**INPUT:**
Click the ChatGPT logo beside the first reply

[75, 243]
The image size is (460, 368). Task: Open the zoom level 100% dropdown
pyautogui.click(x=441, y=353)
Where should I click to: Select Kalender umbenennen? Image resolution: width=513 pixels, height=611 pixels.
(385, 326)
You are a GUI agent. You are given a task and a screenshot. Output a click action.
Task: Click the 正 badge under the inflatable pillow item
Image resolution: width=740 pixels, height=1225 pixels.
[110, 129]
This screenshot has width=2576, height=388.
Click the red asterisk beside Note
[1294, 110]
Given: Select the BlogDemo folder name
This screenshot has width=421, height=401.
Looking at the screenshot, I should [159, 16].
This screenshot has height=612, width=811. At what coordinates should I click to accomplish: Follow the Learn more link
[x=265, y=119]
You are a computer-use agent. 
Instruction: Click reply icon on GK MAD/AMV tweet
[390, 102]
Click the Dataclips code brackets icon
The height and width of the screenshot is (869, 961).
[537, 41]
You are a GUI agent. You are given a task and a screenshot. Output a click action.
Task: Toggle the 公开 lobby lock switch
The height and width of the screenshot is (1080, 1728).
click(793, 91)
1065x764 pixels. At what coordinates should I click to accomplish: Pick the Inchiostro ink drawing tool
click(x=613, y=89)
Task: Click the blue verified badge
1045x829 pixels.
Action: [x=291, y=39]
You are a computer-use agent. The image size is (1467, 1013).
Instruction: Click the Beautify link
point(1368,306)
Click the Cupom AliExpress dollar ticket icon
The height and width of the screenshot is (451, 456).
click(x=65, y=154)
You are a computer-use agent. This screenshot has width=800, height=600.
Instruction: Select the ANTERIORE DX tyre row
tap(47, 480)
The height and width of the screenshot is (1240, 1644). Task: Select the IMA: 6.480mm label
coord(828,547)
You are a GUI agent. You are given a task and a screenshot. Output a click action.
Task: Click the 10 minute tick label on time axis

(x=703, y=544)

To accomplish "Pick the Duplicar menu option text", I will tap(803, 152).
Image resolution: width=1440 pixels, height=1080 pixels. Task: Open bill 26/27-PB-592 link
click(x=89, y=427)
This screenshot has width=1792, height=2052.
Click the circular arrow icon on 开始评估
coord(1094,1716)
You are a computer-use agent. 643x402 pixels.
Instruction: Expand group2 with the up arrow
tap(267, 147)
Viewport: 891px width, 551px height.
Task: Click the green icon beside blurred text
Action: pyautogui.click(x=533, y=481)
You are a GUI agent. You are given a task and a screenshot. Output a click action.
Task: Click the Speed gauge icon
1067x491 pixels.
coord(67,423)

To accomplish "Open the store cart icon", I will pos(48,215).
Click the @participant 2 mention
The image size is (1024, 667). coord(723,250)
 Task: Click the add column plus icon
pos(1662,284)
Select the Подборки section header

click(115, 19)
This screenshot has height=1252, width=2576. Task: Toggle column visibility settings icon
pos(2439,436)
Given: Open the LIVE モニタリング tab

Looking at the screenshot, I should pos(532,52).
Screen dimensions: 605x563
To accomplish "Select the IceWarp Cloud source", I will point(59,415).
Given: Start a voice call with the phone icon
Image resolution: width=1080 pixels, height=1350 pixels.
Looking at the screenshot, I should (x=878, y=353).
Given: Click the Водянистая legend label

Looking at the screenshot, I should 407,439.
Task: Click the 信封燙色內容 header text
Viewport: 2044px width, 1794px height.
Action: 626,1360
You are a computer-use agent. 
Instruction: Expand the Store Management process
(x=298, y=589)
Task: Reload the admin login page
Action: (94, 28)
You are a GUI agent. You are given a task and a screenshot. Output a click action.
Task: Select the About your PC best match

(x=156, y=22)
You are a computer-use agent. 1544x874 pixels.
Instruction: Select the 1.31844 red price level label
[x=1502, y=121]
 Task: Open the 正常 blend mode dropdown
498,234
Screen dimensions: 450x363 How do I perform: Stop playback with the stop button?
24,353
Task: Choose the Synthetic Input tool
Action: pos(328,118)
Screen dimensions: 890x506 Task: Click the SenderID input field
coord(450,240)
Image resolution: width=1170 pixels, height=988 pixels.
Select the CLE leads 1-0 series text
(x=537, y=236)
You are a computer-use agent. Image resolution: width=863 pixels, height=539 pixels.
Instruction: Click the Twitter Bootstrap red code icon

**WHAT NEEDS TO BE DONE:**
Would you print all of the entries exactly as they stand?

**WRITTEN RESPONSE:**
Click the ChatGPT logo beside the first reply

[75, 243]
The image size is (460, 368). Task: Open the zoom level 100% dropdown
pyautogui.click(x=441, y=353)
Where should I click to: Select Kalender umbenennen? Image resolution: width=513 pixels, height=611 pixels.
(385, 326)
You are a GUI agent. You are given a task and a screenshot. Output a click action.
Task: Click the 正 badge under the inflatable pillow item
Image resolution: width=740 pixels, height=1225 pixels.
[110, 129]
This screenshot has width=2576, height=388.
Click the red asterisk beside Note
[1294, 110]
Given: Select the BlogDemo folder name
This screenshot has width=421, height=401.
Looking at the screenshot, I should [159, 16].
This screenshot has height=612, width=811. At what coordinates should I click to accomplish: Follow the Learn more link
[x=265, y=119]
You are a computer-use agent. 
Instruction: Click reply icon on GK MAD/AMV tweet
[390, 102]
Click the Dataclips code brackets icon
The height and width of the screenshot is (869, 961).
[537, 41]
You are a GUI agent. You are given a task and a screenshot. Output a click action.
Task: Toggle the 公开 lobby lock switch
The height and width of the screenshot is (1080, 1728).
click(793, 91)
1065x764 pixels. At what coordinates should I click to accomplish: Pick the Inchiostro ink drawing tool
click(x=613, y=89)
Task: Click the blue verified badge
1045x829 pixels.
Action: [x=291, y=39]
You are a computer-use agent. The image size is (1467, 1013).
Instruction: Click the Beautify link
point(1368,306)
Click the Cupom AliExpress dollar ticket icon
The height and width of the screenshot is (451, 456).
click(x=65, y=154)
You are a computer-use agent. This screenshot has width=800, height=600.
Instruction: Select the ANTERIORE DX tyre row
tap(47, 480)
The height and width of the screenshot is (1240, 1644). Task: Select the IMA: 6.480mm label
coord(828,547)
You are a GUI agent. You are given a task and a screenshot. Output a click action.
Task: Click the 10 minute tick label on time axis

(x=703, y=544)

To accomplish "Pick the Duplicar menu option text", I will tap(803, 152).
Image resolution: width=1440 pixels, height=1080 pixels. Task: Open bill 26/27-PB-592 link
click(x=89, y=427)
This screenshot has width=1792, height=2052.
Click the circular arrow icon on 开始评估
coord(1094,1716)
You are a computer-use agent. 643x402 pixels.
Instruction: Expand group2 with the up arrow
tap(267, 147)
Viewport: 891px width, 551px height.
Task: Click the green icon beside blurred text
Action: pyautogui.click(x=533, y=481)
You are a GUI agent. You are given a task and a screenshot. Output a click action.
Task: Click the Speed gauge icon
1067x491 pixels.
coord(67,423)

To accomplish "Open the store cart icon", I will pos(48,215).
Click the @participant 2 mention
The image size is (1024, 667). coord(723,250)
 Task: Click the add column plus icon
pos(1662,284)
Select the Подборки section header

click(115, 19)
This screenshot has height=1252, width=2576. Task: Toggle column visibility settings icon
pos(2439,436)
Given: Open the LIVE モニタリング tab

Looking at the screenshot, I should pos(532,52).
Screen dimensions: 605x563
To accomplish "Select the IceWarp Cloud source", I will point(59,415).
Given: Start a voice call with the phone icon
Image resolution: width=1080 pixels, height=1350 pixels.
Looking at the screenshot, I should (x=878, y=353).
Given: Click the Водянистая legend label

Looking at the screenshot, I should 407,439.
Task: Click the 信封燙色內容 header text
Viewport: 2044px width, 1794px height.
Action: 626,1360
You are a computer-use agent. 
Instruction: Expand the Store Management process
(x=298, y=589)
Task: Reload the admin login page
Action: (94, 28)
You are a GUI agent. You are given a task and a screenshot. Output a click action.
Task: Select the About your PC best match

(x=156, y=22)
You are a computer-use agent. 1544x874 pixels.
Instruction: Select the 1.31844 red price level label
[x=1502, y=121]
 Task: Open the 正常 blend mode dropdown
498,234
Screen dimensions: 450x363 How do I perform: Stop playback with the stop button?
24,353
Task: Choose the Synthetic Input tool
Action: pos(328,118)
Screen dimensions: 890x506 Task: Click the SenderID input field
coord(450,240)
Image resolution: width=1170 pixels, height=988 pixels.
Select the CLE leads 1-0 series text
(x=537, y=236)
You are a computer-use agent. Image resolution: width=863 pixels, height=539 pixels.
Instruction: Click the Twitter Bootstrap red code icon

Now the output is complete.